▶ Required action: Below are the records; retype each one exactly.

Stored data:
+-------+

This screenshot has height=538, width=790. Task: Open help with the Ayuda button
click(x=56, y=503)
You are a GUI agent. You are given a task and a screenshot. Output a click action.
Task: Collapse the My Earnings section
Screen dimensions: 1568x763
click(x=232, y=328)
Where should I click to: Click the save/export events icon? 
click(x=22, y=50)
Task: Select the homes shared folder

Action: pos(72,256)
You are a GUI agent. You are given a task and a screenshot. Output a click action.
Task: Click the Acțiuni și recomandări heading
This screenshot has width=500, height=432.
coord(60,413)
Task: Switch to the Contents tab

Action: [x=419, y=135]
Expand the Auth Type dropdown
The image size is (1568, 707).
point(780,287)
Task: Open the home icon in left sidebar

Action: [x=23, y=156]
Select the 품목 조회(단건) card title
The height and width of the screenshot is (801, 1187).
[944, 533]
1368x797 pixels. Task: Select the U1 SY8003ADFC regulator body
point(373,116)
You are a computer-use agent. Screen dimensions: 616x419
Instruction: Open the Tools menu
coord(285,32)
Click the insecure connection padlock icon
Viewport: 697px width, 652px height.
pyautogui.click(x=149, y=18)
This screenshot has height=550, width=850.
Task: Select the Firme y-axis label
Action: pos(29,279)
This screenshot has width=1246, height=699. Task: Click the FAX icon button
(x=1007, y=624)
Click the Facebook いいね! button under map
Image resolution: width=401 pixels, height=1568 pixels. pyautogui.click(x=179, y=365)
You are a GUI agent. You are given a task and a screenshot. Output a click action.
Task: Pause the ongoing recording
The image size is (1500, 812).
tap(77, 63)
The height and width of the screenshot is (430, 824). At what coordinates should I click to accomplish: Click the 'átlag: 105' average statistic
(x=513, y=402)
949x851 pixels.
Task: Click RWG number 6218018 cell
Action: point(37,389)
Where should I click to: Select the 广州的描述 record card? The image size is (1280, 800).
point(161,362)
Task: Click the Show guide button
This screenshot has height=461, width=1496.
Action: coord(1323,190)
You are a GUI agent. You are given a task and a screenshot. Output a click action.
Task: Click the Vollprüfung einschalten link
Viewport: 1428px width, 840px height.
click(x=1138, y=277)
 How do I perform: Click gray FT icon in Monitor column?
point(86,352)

+-------+

▶ Response for this exercise:
This screenshot has height=538, width=790. Task: Open help with the Ayuda button
click(x=56, y=503)
You are a GUI agent. You are given a task and a screenshot. Output a click action.
Task: Collapse the My Earnings section
Screen dimensions: 1568x763
click(x=232, y=328)
Where should I click to: Click the save/export events icon? 
click(x=22, y=50)
Task: Select the homes shared folder

Action: pos(72,256)
You are a GUI agent. You are given a task and a screenshot. Output a click action.
Task: Click the Acțiuni și recomandări heading
This screenshot has width=500, height=432.
coord(60,413)
Task: Switch to the Contents tab

Action: [x=419, y=135]
Expand the Auth Type dropdown
The image size is (1568, 707).
point(780,287)
Task: Open the home icon in left sidebar

Action: [x=23, y=156]
Select the 품목 조회(단건) card title
The height and width of the screenshot is (801, 1187).
[944, 533]
1368x797 pixels. Task: Select the U1 SY8003ADFC regulator body
point(373,116)
You are a computer-use agent. Screen dimensions: 616x419
Instruction: Open the Tools menu
coord(285,32)
Click the insecure connection padlock icon
Viewport: 697px width, 652px height.
pyautogui.click(x=149, y=18)
This screenshot has height=550, width=850.
Task: Select the Firme y-axis label
Action: pos(29,279)
This screenshot has width=1246, height=699. Task: Click the FAX icon button
(x=1007, y=624)
Click the Facebook いいね! button under map
Image resolution: width=401 pixels, height=1568 pixels. pyautogui.click(x=179, y=365)
You are a GUI agent. You are given a task and a screenshot. Output a click action.
Task: Pause the ongoing recording
The image size is (1500, 812).
tap(77, 63)
The height and width of the screenshot is (430, 824). At what coordinates should I click to accomplish: Click the 'átlag: 105' average statistic
(x=513, y=402)
949x851 pixels.
Task: Click RWG number 6218018 cell
Action: point(37,389)
Where should I click to: Select the 广州的描述 record card? The image size is (1280, 800).
point(161,362)
Task: Click the Show guide button
This screenshot has height=461, width=1496.
Action: coord(1323,190)
You are a GUI agent. You are given a task and a screenshot. Output a click action.
Task: Click the Vollprüfung einschalten link
Viewport: 1428px width, 840px height.
click(x=1138, y=277)
 How do I perform: Click gray FT icon in Monitor column?
point(86,352)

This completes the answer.